Il faudrait repérer l’attitude de chacun des personnages ou groupes. Par exemple, les officiels et leurs moqueries. A l’opposé le centurion et les gardes reconnaissent en Jésus le vrai Fils de Dieu. Dans le récit, peu de paroles de Jésus. La seule, selon Matthieu, est “Mon Dieu, pourquoi m’as-tu abandonné ?” Ce sont les premiers mots du psaume 22. Dans la tradition juive, prononcer les premiers mots d’un psaume, c’est aussi prendre en compte et méditer l’ensemble du psaume. Après une supplication, le psaume se termine par la confiance mise en Dieu (et non la désespérance) et la certitude du salut : “Tous les lointains de la terre se souviendront et reviendront vers Yahvé” v.28. Il faudrait relire l’ensemble du psaume 22 pour déceler le décalque entre ce psaume et la Passion selon Matthieu.
Les heures sont égrenées, (midi, trois heures) rappelant la liturgie juive, mais aussi le rythme de la prière chrétienne qui deviendra par la suite l’Office des heures. La méditation de Matthieu et des premiers chrétiens les a amenés à décrire les évènements sous forme apocalyptique : ténèbres, tremblements de terre, tombeaux ouverts. Le voile déchiré du Temple signifie l’accès au saint des saints (Dieu) offert à tous. Les phénomènes cosmiques évoquent la venue du Jour de Dieu et Jour de salut pour les justes (cf. la vision des ossements desséchés selon Ezéchiel 37, 1-14).

 

La présence des femmes clôt le récit de la Passion. Elles avaient “suivi et servi” Jésus depuis la Galilée. Elles n’ont pas fui, elles ont continué à assurer le service de disciple : suivre et servir. L’importance accordée à l’ensevelissement et à la garde du tombeau est une volonté de signifier que Jésus est bien mort. L’histoire des gardes est une offensive des pharisiens contre les chrétiens et la résurrection, dès les premières années d’expansion du christianisme.

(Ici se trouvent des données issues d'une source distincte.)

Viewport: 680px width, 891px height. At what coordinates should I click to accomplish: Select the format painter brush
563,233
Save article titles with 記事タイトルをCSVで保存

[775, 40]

Zoom. Envoi final 28, 1-20.


Bronze porte basilique de Nazareth Jésus et les disciples  
Bronze porte basilique de Nazareth
Bronze porte basilique de Nazareth
Matthieu évite soigneusement de décrire le moment de la résurrection, à la différence de nos peintres qui, depuis le Moyen-âge, n’ont pas eu les mêmes scrupules. Si l’on avait du temps, il vaudrait la peine d’étudier les différences, entre Matthieu et les autres récits d’après la résurrection. Les femmes viennent “faire visite” et non compléter les rites d’embaumement. A elles reviennent la première annonce et la première mission.

 

Matthieu raconte la rencontre selon le style des annonciations bibliques : ange, crainte, soyez sans crainte, parole d’annonce de résurrection, signe donné, envoi en mission et mise en œuvre. L’ange est actif : il roule la pierre et “s’assied dessus”, manière de signifier que la mort n’a pas pu garder sa proie. Elles cherchent un mort, Jésus le crucifié…, mais trouvent un tombeau vide : il n’est pas ici, Dieu l’a ressuscité. Croire en la résurrection n’est pas le fruit d’un constat. La résurrection est objet de foi, fait qui échappe aux représentations sensibles. Aux femmes qui ont cru (v.8) Jésus se donne alors à voir ; il leur revient de ranimer la flamme des disciples et d’annoncer le rendez-vous en Galilée.
 

Cette rencontre en Galilée, sur la montagne, est brève. L’évocation des doutes de quelques-uns nous fait découvrir que la foi n’est pas automatique, qu’elle est une libre décision qui se construit peu à peu. Le dernier message est un appel à aller à la rencontre de toutes les nations, à appeler les païens à devenir disciples, par le baptême au nom du Père, du Fils et de l’Esprit et à leur partager ce que Jésus à enseigné. A la différence des Actes qui laissent entendre une séparation, Jésus affirme “Et moi je suis avec vous tous les jours”. Cela rappelle étrangement le début de l’Evangile où le nom donné à Jésus est “Emmanuel, Dieu-avec-nous”. La mission est donc de “faire communauté avec Jésus”, de faire l’expérience de sa présence, d’enraciner les liens fraternels des chrétiens dans les liens du Père, du Fils et de l’Esprit. Cette formule trinitaire témoigne d’un usage déjà bien ancré dans la liturgie des premiers chrétiens, non pas le jour de la résurrection, mais au moment où Mathieu met la dernière main à l’Evangile qui porte son nom, son témoignage.

 

Pour aller plus loin : les titres donnés à Jésus


Le Fils de l’homme. C’était d’abord une expression d’humilité chez les Juifs. Par exemple, on dira “Le fils de l’homme pense que…” pour ne pas dire “je pense que…” Mais c’est devenu, dans la tradition juive, un personnage céleste que Dieu envoie de la nuée pour sauver son peuple ; il lui confie la royauté et le jugement (Daniel 7).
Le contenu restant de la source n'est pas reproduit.